As I walked back outside, my friend was still talking to Dad.  He was again telling his side of the story and he was obviously upset.  When there was a break in the conversation I walked up and said, “I want you to know that your baby is safe.  She had juice and goldfish and Mom has taken her home.“  He nodded.  Then I put my hand on his shoulder, looked directly into his eyes.  He was young.  I could read the conflict and pain in his eye.  “You are a good man” I said. He looked at me as if he almost couldn’t comprehend what I was saying. I said it again, “you are a good man.” The tears began to flow from his eyes.  One more time I said it.  “You are a good man, and your daughter needs you to be that good man for her.  She needs you.”  Then I hugged him.  He hugged me like he didn’t want to let go and he sobbed.   I left the men alone to talk about what change would look like for his life.

As I left I really began to reflect on the power of our words.  Proverbs 18:21 says, “Death and life are in the power of the tongue, and those who love it will eat its fruits.” Our tongues hold the power of life and death, the power to build up, or destroy.  I had a choice in that moment with Dad.  I could have come out and told him to get his act together.  I could have admonished him for scaring his daughter.  I could have dipped into my own childhood pain and made it all about me.  I chose in that moment to use my tongue to build him up.  I wondered later if he had ever heard words that built him up.  Maybe he

had, but most likely recently he’s heard more about how he’s messed up his life, or all the things he isn’t doing right.  I realize it’s a balance.  People need to be held accountable when they are going down the wrong path, but in those times building up is necessary too.

Many times what’s even more lethal are the words I tell myself.  You are a failure.  You dropped the ball.  You couldn’t do it.  You’re fat.  You’re a loser.  You should have gone to college.
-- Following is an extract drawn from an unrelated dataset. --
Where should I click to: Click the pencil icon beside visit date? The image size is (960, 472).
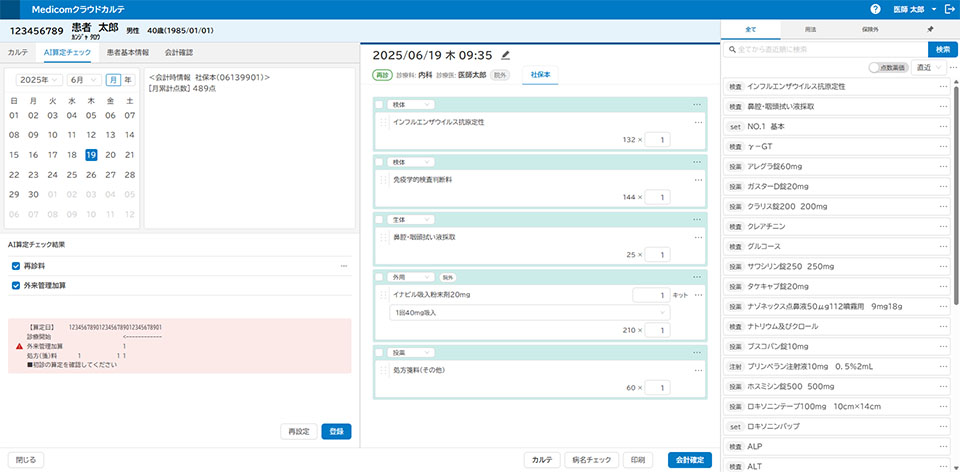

You’re ugly.  You’ll never amount to anything.  I’m so much harder on myself than on anyone else.

I wonder how my life and the life of others would be different if I chose my words more carefully.  I wonder what would happen if I landed more on praise and less on admonishment?  I’m going to work on that.  I’m going to take the time to say something kind to the checker at the grocery store.  I’m going to send my kids encouraging texts.  I’m going to remember to thank my husband for working so hard for the family.  I’m going to tell my Mom how much I appreciate her making all of our favorite things. I’m going to compliment more. I’m going to try to be kinder to myself.  My words have power.  I’m going to consciously choose to use them for good.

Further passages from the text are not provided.